Interaction Design Evaluation

What is interaction design evaluation?

Imagine that you designed an app for teenagers to share music, gossip, and photos. You prototyped your first design and implemented the core functionality. How would you find out whether it would appeal to them and whether they will use it? You would need to evaluate it — but how? This article presents an introduction to the main types of evaluation and the methods that you can use to evaluate design prototypes and design concepts.

Evaluation is integral to the design process. It involves collecting and analyzing data about users’ or potential users’ experiences when interacting with a design artifact such as a screen sketch, prototype, app, computer system, or component of a computer system.

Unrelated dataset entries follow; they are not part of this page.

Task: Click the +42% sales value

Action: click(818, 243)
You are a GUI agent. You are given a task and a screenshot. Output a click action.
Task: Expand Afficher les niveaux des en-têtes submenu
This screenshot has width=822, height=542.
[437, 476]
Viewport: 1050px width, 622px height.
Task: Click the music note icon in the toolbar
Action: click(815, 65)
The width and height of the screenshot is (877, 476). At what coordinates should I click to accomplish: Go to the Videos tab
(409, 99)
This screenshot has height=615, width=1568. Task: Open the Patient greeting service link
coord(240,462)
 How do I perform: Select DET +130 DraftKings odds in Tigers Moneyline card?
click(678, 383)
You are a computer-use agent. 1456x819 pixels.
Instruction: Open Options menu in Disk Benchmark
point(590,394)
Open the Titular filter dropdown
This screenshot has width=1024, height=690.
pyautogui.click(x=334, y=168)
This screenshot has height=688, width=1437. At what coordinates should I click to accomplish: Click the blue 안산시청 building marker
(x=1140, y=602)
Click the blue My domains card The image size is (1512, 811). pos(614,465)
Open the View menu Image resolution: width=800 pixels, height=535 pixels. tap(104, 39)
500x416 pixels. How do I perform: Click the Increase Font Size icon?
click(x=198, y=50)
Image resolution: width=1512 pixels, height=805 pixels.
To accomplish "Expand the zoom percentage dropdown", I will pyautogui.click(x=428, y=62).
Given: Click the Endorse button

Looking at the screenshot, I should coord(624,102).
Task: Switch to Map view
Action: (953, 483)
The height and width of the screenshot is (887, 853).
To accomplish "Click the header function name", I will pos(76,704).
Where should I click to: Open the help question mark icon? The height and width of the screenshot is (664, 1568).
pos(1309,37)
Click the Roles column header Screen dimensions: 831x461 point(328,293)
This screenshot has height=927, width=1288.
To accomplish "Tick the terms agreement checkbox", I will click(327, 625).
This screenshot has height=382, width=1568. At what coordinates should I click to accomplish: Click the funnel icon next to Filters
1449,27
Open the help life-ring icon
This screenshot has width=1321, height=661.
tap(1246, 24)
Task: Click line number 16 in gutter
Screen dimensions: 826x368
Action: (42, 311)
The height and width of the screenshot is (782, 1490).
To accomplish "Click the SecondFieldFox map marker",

The evaluation methods described in this article so far have involved interaction with, or direct observation of, users. In this chapter, we introduce methods that are based on understanding users through one of the following:

• Knowledge codified in heuristics

• Data collected remotely

• Models that predict users’ performance

None of these methods requires users to be present during the evaluation. Inspection methods often involve a researcher, sometimes known as an expert, role-playing the users for whom the product is designed, analyzing aspects of an interface, and identifying potential usability problems. The most well-known methods are heuristic evaluation and walkthroughs. Analytics involves user interaction logging, and A/B testing is an experimental method. Both analytics and A/B testing are usually carried out remotely. Predictive modeling involves analyzing the various physical and mental operations that are needed to perform particular tasks at the interface and operationalizing them as quantitative measures. One of the most commonly used predictive models is Fitts’ law.

Heuristic Evaluation

In heuristic evaluation, researchers, guided by a set of usability principles known as heuristics and evaluate whether user-interface elements, such as dialog boxes, menus, navigation structure, online help, and so on, conform to tried-and-tested principles. Heuristic evaluation was developed by Jakob Nielsen and his colleagues and later modified by other researchers for evaluating the web and other types of systems.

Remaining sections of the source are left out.